# Compito breve A
Nella recensione, per quale motivo Missandei è un personaggio fondamentale, pur sembrando secondario?
# Compito breve B
Elenca tutti i desideri comuni in cui, secondo la recensione, Missandei e Daenerys si sono riconosciute.

# Fonte
IL TRONO DI SPADE 8X05, LA RECENSIONE: FUOCO, CENERE E LACRIME SU APPRODO DEL RE
Un triste presagio scorreva nelle ultime volontà di Missandei. Una regina crudele alle sue spalle, una regina ferita difronte. E poi lei, in mezzo, a proferire quell’ormai familiare parola che oggi riecheggia nella cenere come un tremendo spoiler. Apriamo questa recensione de Il trono di Spade 8×05, The Bells, rievocando quel fiero “Dracarys” ascoltato appena sette giorni fa sulle mura di Approdo del Re. Parole pronunciate da un personaggio in apparenza secondario, ma in realtà fondamentale in quanto intima confidente e unica amica di Daenerys Targaryen (il cognome, questa volta, è d’obbligo). Missandei ha vissuto al fianco della Madre dei Draghi tante tappe fondamentali dell’inarrestabile ascesa di colei che è nata dalla tempesta. Donne che si sono riconosciute nel comune desiderio di spezzare le proprie catene, autodefinirsi e ottenere la propria rivincita su tutto il male subito nel corso delle loro vite.

# Dati raccolti
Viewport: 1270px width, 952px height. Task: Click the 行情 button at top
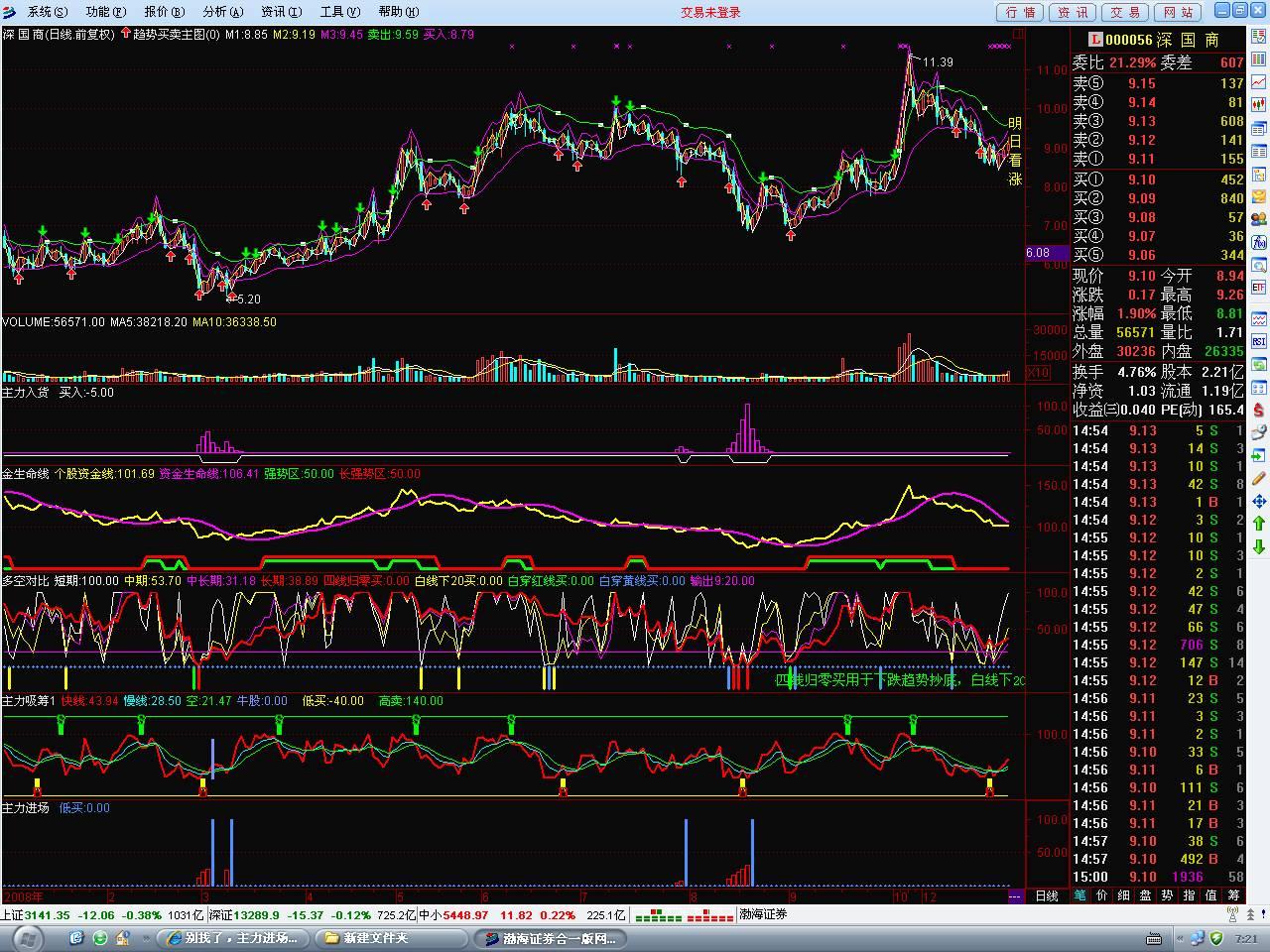click(x=1020, y=12)
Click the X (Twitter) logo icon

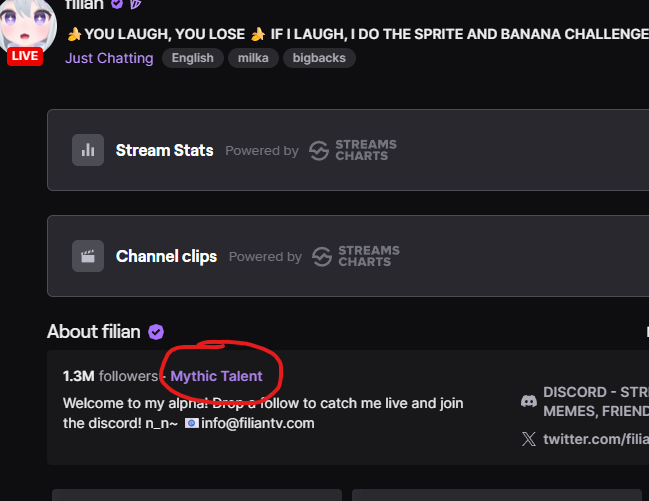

# Risposta scritta A
Missandei sembra un personaggio secondario, ma in realtà è fondamentale perché è l'intima confidente e l'unica amica di Daenerys Targaryen.

# Risposta scritta B
- spezzare le proprie catene
- autodefinirsi
- ottenere la propria rivincita su tutto il male subito nel corso delle loro vite